A: We have extended our lease at our current facility, so our players and staff will still be very hard at work. Hopefully, we can provide updates once we get more precise timing on when the construction will finalize.
Q: How much progress has the organization made in international scouting and player development since you joined the Orioles in January of 2019?
A: I think we have made great advancements and this academy will put us in a very good position to succeed both from a scouting and development standpoint.
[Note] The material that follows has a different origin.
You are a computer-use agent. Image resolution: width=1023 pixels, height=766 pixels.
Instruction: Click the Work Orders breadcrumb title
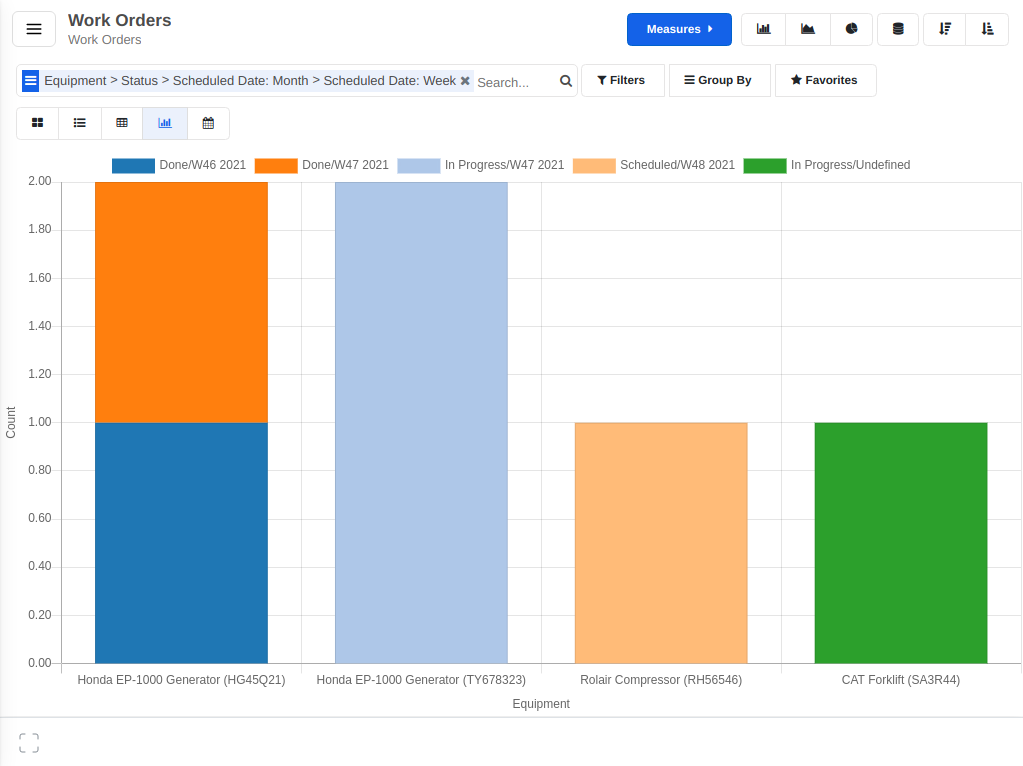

The fact that we are signing players all throughout Latin America is the commencement of a strong pipeline of talent that will become more evident in the coming years.
The development of the Orioles’ new Dominican academy will be a long but rewarding journey for players, staff, and fans alike, as they watch the construction begin with the official groundbreaking ceremony, all the way through until the final ribbon cutting 12-16 months later, signaling the beginning of a new era of Orioles baseball in the region.
The Orioles’ revamped international presence will also serve to complement the club’s tremendous domestic success since Elias took over as Executive Vice President and General Manager in November of 2018. Currently, the Orioles are ranked as the seventh-best farm system in baseball by Baseball America – the club’s highest ranking in the publication’s 37 years of ranking farm systems – but have only one homegrown Latin American player among their Top 30 prospects in outfielder Luis González. This will certainly not be the case in years to come, as talented young players – many of whom may already be in the system – begin their professional journey at the Dominican academy before rising through the ranks of the club’s minor league affiliates, and eventually taking the field at Oriole Park at Camden Yards. And that journey starts now.